Randomized Prospective Multi Center Cohort Study for Primary Diagnosis of Clinically Significant Prostate Cancer With Combination of PSA/DRE and Multi Parametric Magnetic Resonance Imaging (PRIMA)

Men at the age of 50 to 75 years with an elevated PSA (≥ 3 ng/ml) and/or suspicious DRE receive a multiparametric MRI (mpMRI) and will be stratified based on MRI results. Only men with suspicious MRI, PI-RADS 4/5, and PI-RADS 3 in conjunction with high PSA density (PSAD > 0.15) are biopsied.

These will be randomized into arms A nd B. While patients in arm A undergo only targeted MRI/US fusion-guided biopsies (TB), patients in the "combined" arm B receive systematic biopsies (SB) and TB.

Statistical analysis for the detection rate of clinically significant and insignificant prostate cancers is composed of testing the non-inferiority and superiority of TB vs. TB+SB, respectively, using a global significance level of α = 0.05.

Interventions that are conducted within the PRIMA trial include PSA testing, digital rectal examination of the prostate (DRE), multiparametric prostate MRI, systematic and MRI/US fusion-guided biopsies as well as MRI inbore biopsies.

Arms A + B: Men with PI-RADS 4/5 and PI-RADS 3 in conjunction with PSAD > 0.15 will be randomized into arm A or arm B and biopsied as explained above.
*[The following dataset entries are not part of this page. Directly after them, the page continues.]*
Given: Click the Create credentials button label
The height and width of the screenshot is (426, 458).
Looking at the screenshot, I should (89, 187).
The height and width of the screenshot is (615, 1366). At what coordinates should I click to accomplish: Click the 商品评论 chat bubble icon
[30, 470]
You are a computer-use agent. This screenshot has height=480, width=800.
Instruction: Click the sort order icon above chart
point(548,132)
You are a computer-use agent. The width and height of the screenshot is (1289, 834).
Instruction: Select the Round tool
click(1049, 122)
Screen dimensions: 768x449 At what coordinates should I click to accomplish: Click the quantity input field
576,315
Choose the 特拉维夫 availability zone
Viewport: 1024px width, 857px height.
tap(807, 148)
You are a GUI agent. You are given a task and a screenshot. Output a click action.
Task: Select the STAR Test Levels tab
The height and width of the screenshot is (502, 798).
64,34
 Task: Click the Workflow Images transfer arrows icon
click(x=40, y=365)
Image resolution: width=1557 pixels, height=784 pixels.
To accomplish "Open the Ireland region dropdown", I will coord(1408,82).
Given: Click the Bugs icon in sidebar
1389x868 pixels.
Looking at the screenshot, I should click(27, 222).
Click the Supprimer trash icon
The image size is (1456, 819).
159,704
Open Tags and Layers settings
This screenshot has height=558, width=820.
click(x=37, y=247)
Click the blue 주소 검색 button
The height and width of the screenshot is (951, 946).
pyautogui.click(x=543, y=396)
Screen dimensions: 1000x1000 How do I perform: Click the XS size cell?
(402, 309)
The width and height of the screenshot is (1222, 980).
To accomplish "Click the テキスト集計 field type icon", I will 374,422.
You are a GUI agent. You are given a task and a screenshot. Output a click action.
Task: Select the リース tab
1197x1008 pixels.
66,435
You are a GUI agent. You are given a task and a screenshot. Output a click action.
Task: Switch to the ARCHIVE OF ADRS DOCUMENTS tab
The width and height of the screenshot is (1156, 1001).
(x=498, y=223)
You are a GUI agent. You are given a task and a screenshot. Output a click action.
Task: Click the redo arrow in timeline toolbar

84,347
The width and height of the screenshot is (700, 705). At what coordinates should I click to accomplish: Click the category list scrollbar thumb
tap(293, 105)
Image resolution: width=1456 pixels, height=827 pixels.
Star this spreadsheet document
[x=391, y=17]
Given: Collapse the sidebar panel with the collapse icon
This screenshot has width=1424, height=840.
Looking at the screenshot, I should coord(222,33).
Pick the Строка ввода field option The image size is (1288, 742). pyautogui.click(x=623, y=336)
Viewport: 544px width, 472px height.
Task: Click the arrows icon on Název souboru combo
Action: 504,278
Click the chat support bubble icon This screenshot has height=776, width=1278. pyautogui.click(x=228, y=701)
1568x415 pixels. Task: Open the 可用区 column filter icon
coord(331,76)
Men with PI-RADS 3 and PSAD > 0.15 with negative biopsy results will receive a follow-up MRI after 12 months. In case of upgrade to PI-RADS 4/5, men will be re-biopsied. Men with PI-RADS 4/5 without cancer diagnosis or with clinically insignificant cancer in the subsequent biopsy will be offered an additional MRI inbore biopsy. If MRI inbore biopsy is negative or with clinically insignificant cancer in men with PI-RADS 4/5, men will be followed-up with MRI after 12 months. In the case of persistent PI-RADS 4/5, men will be re-biopsied.